サトウさんは静かに言った。「これ、娘さん本人が書いたんじゃないですか。自分で“書かせた”というより、“書いた”可能性のほうが高いです」
うっかりミスと逆転の糸口
俺が気づいたのは、遺言書に貼られた収入印紙の消印だった。消印が、存在しない郵便局のものだったのだ。「そんな名前の局、うちの市にはありませんよ」
俺のうっかりしたミスが、結果として一手先を見抜く鍵になったらしい。野球部の頃もそうだった。送球ミスが結果オーライになるタイプ。
日付欄の秘密
遺言書の日付、「六月三十一日」。そんな日付、あるわけがない。なのに誰も気づかなかった。急いで書いた証拠だ。サトウさんの指摘でそれが決定打となった。
「焦ってたんでしょうね」と彼女は言う。「バレないとでも思ったんでしょうか。バカですね」塩対応にもほどがあるが、頼りになる。
サトウさんの一喝
俺がうっかり「もしかして本当に心変わりした可能性も…」と呟いた瞬間、サトウさんは書類で俺の頭を叩いた。「今さら何言ってるんですか。軟弱ですね」
……昔、野球部の監督にも似たようなこと言われた気がする。なんだか、あの頃に戻ったような気分だった。
明かされた改ざんの真相
最終的に、美智子は自筆偽造と私文書偽造で告発された。証人だった男は、実は借金のカタに頼まれて口裏を合わせていただけの無職男だった。

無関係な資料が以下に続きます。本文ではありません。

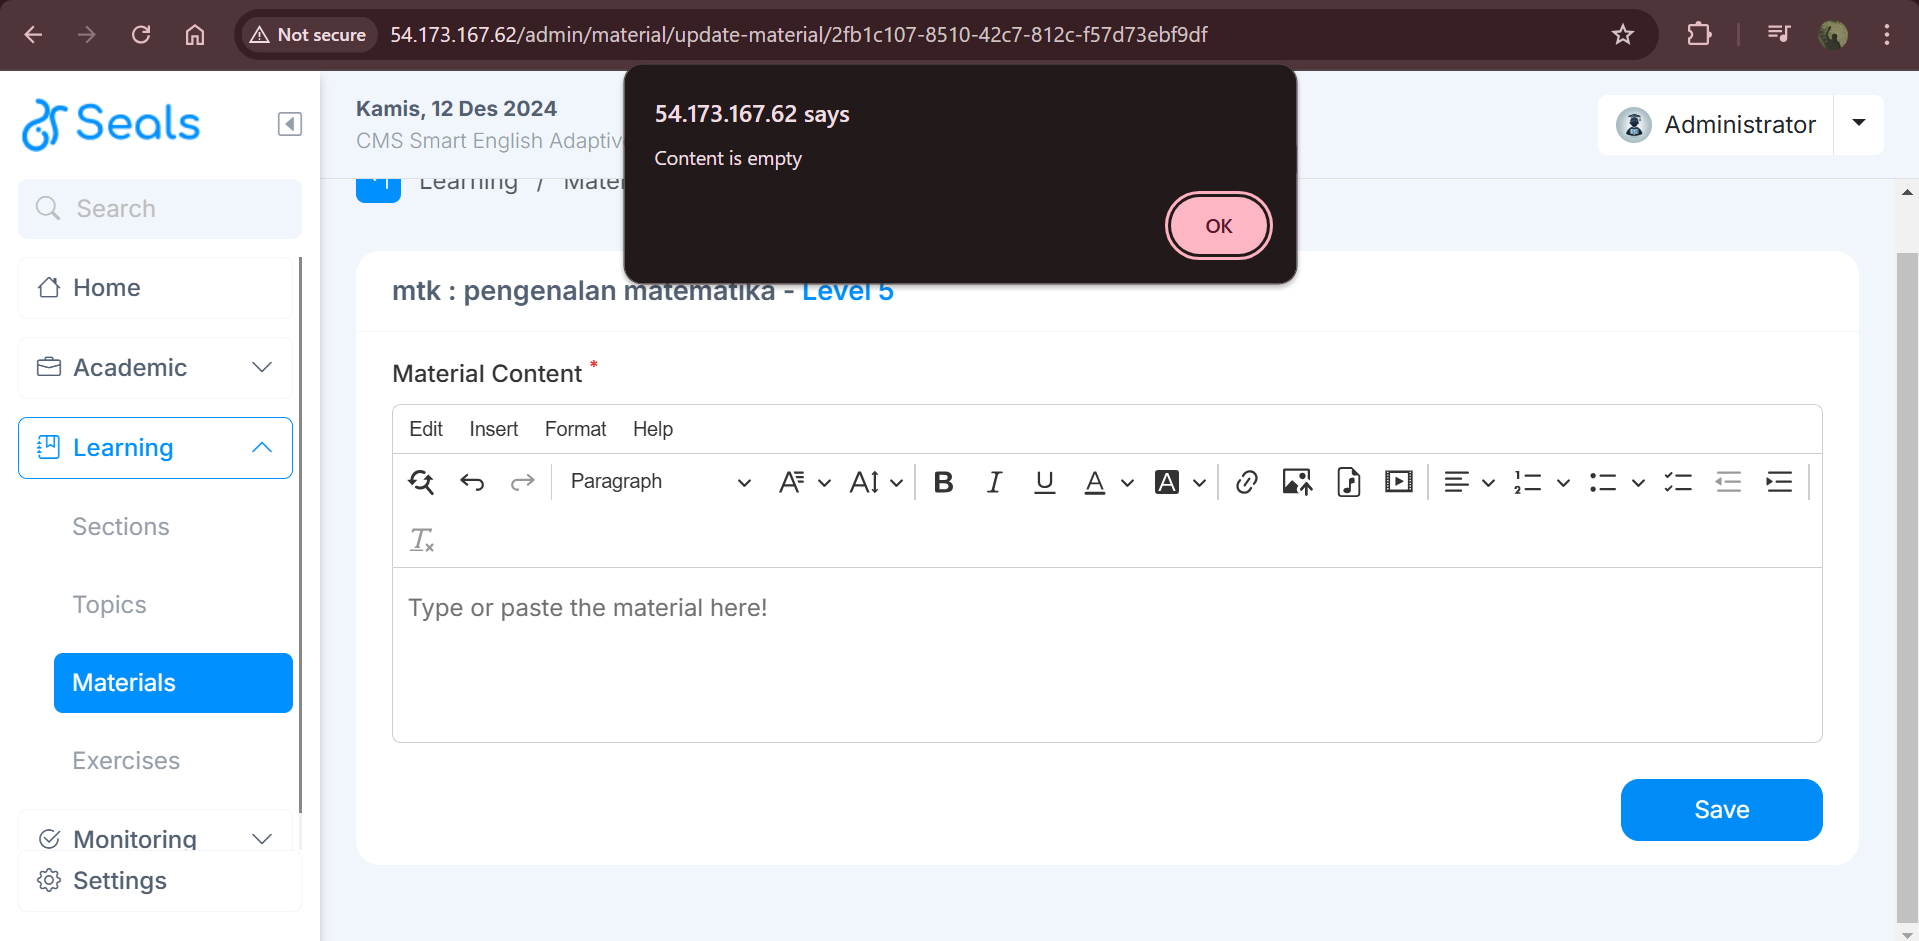The height and width of the screenshot is (941, 1919).
Task: Click the insert audio file icon
Action: coord(1348,483)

俺たちは報告書をまとめながら、コーヒーを飲んだ。「終わりましたね」と言うサトウさんに、俺はボソリと返した。「やれやれ、、、疲れた」
真犯人の目的とは
動機は単純だった。金、そして姉への対抗心。佐伯氏はそれを見抜いていたからこそ、遺言に美智子の名を入れなかったのだ。
人は死ぬ間際に、本音を出す。俺も、最後の瞬間くらいは正直になりたいもんだ。……まあ、その前に誰かに看取られないと意味がないが。
本当の遺志を残すということ
遺言とは、言葉ではなく、想いを残すものだと俺は思う。法律はその形を整えるだけだ。肝心なのは、想いの強さ。